:: Exercise inputs ::

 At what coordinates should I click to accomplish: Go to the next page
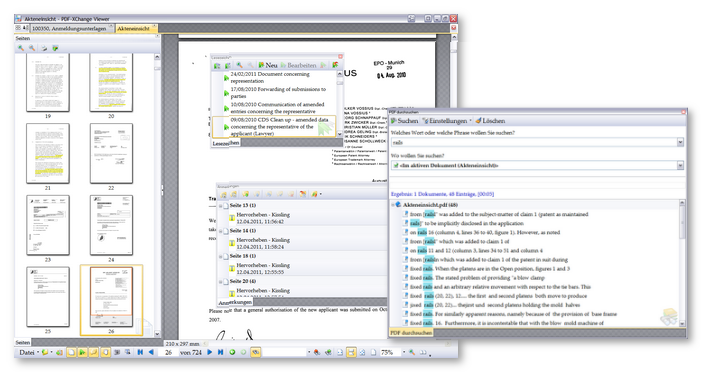click(209, 352)
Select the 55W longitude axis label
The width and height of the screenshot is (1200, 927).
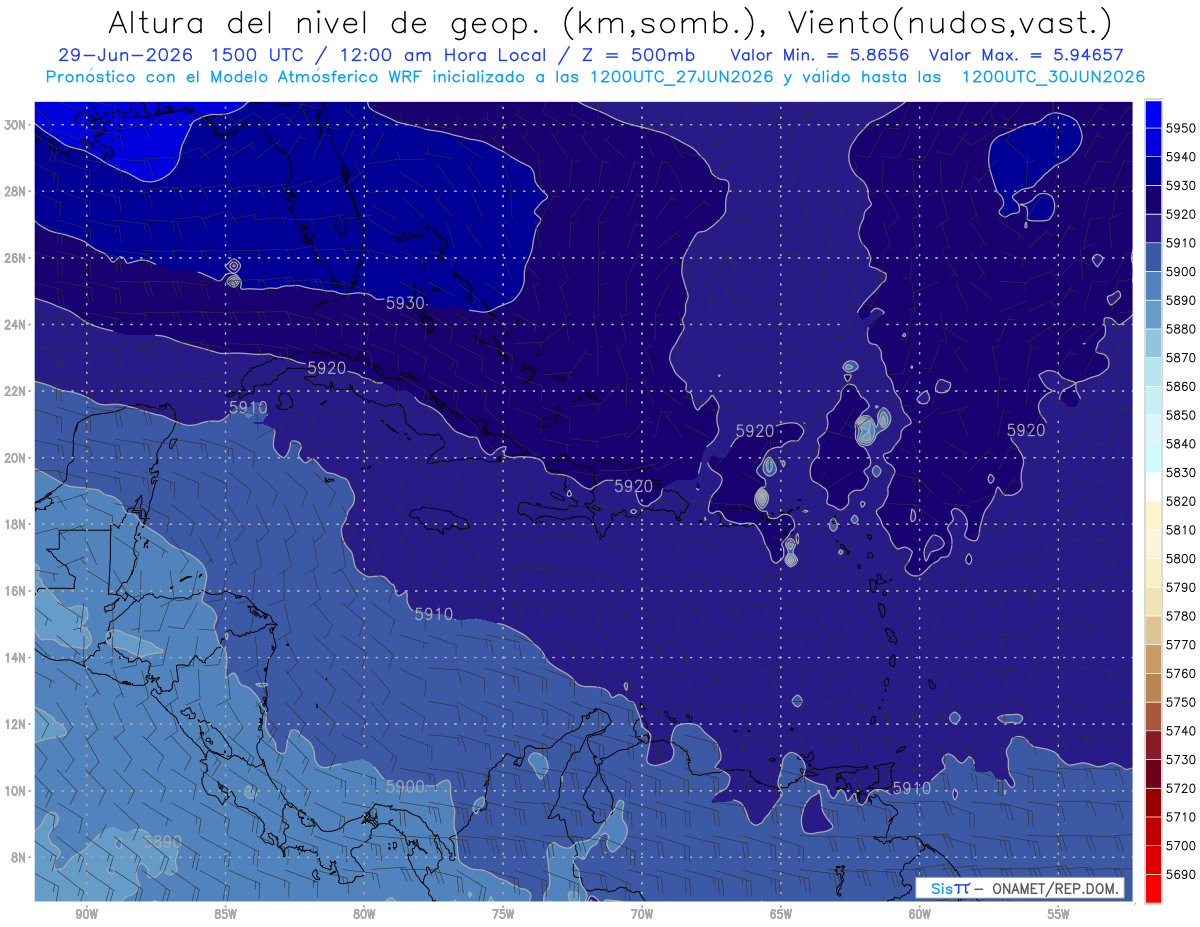coord(1058,914)
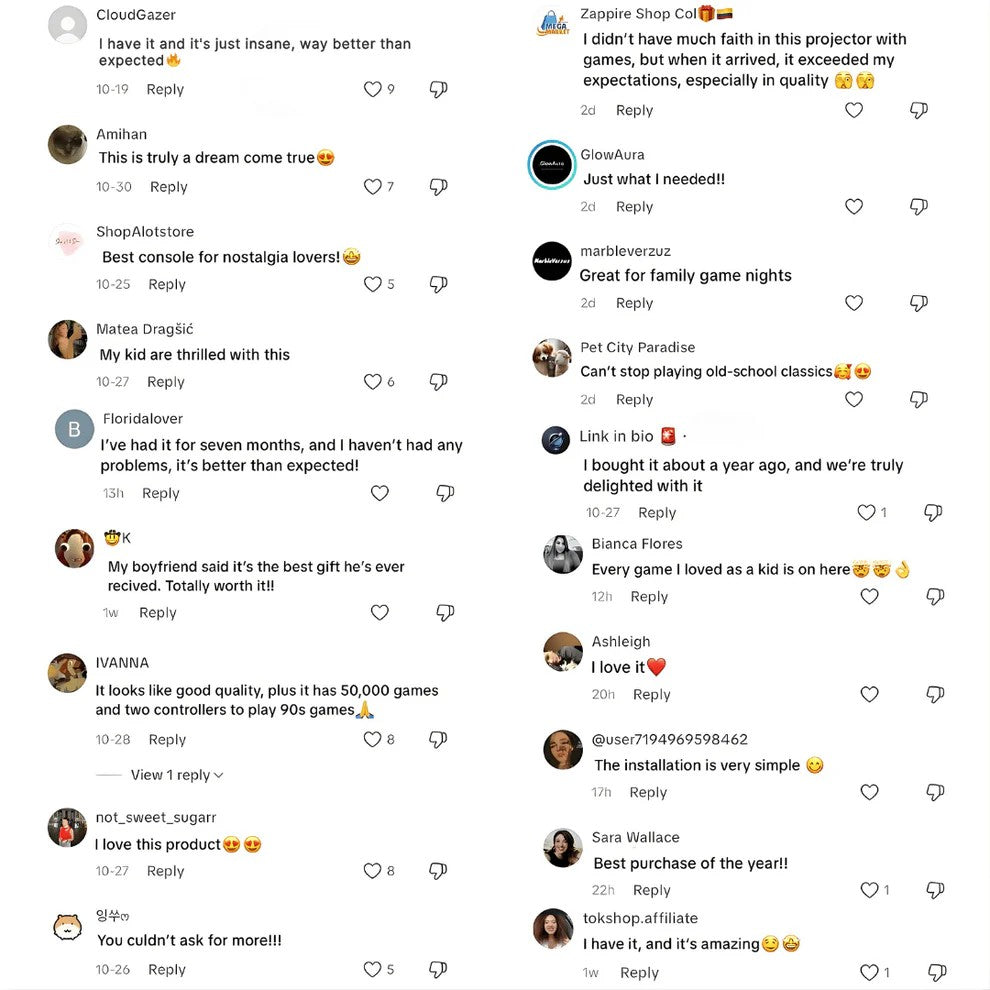
Task: Thumbs-down Bianca Flores's comment
Action: [x=935, y=597]
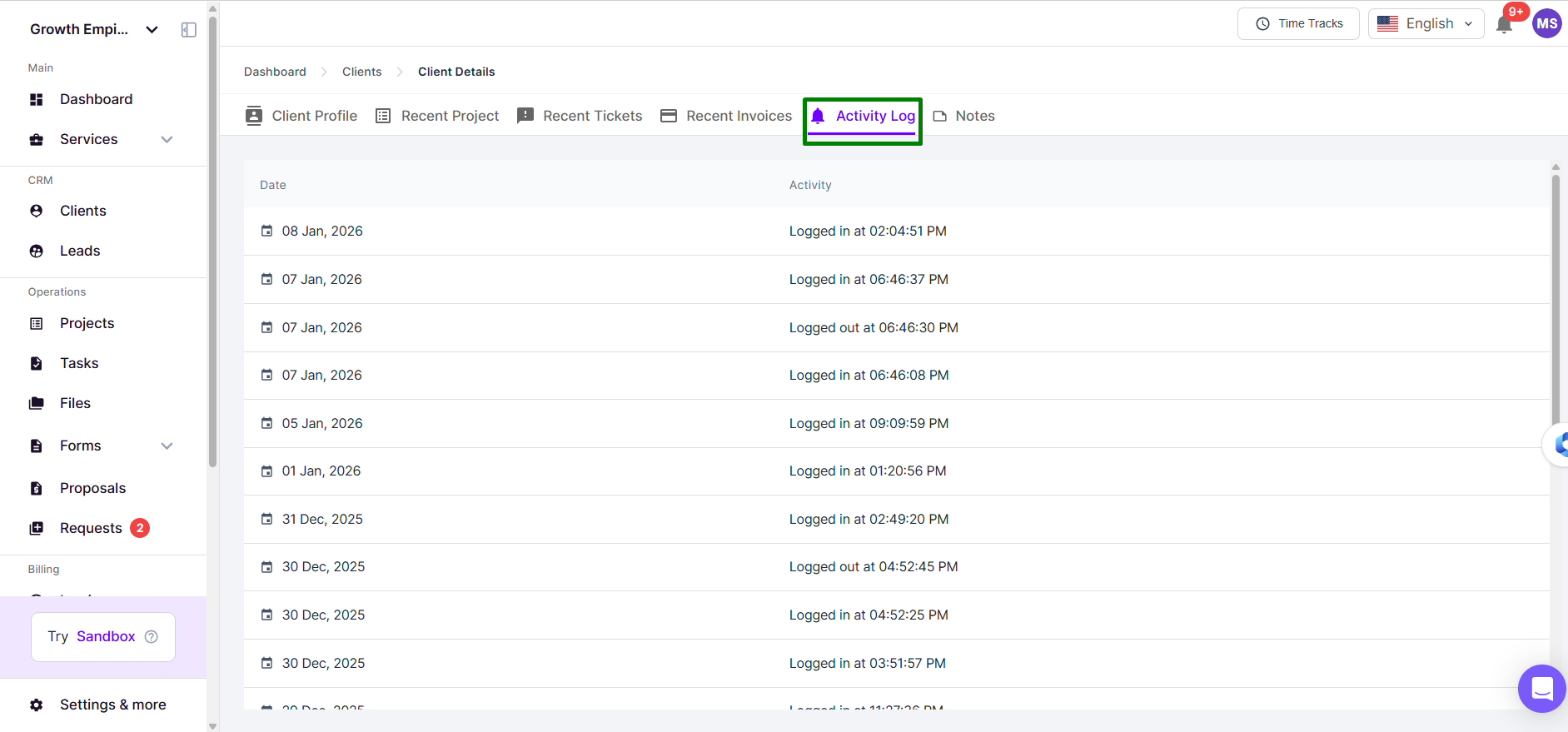Click the Time Tracks button
This screenshot has width=1568, height=732.
point(1298,24)
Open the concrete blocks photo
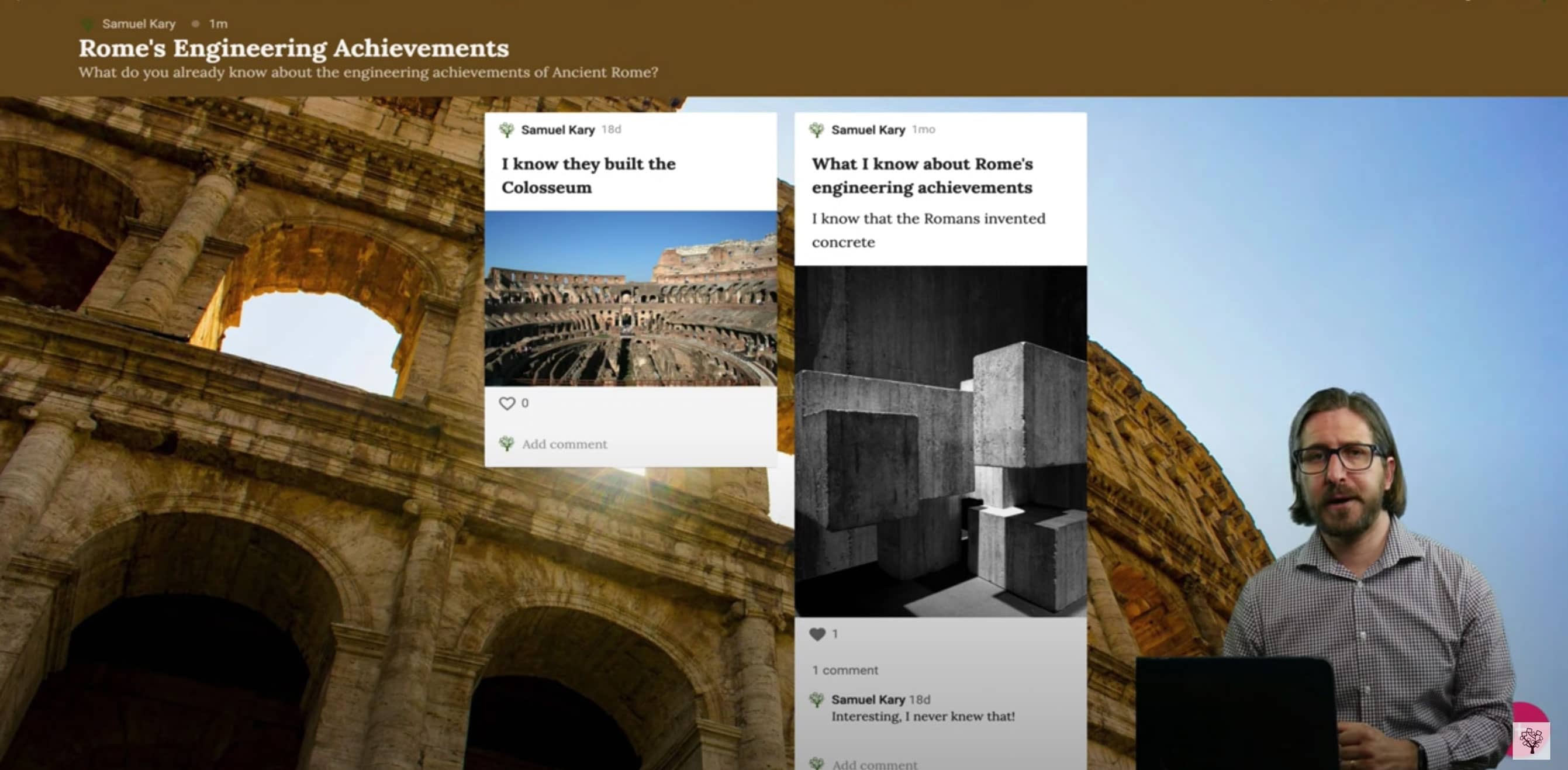The height and width of the screenshot is (770, 1568). (940, 441)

:::

** Problem requirements **
Please quote all of the records above word for word, leaving out the pictures.

** Problem solution **
 At what coordinates should I click to accomplish: Go to the next page
click(209, 352)
Select the 55W longitude axis label
The width and height of the screenshot is (1200, 927).
coord(1058,914)
Task: Thumbs-down Bianca Flores's comment
Action: [x=935, y=597]
Click the Time Tracks button
This screenshot has width=1568, height=732.
point(1298,24)
Open the concrete blocks photo
The height and width of the screenshot is (770, 1568). (940, 441)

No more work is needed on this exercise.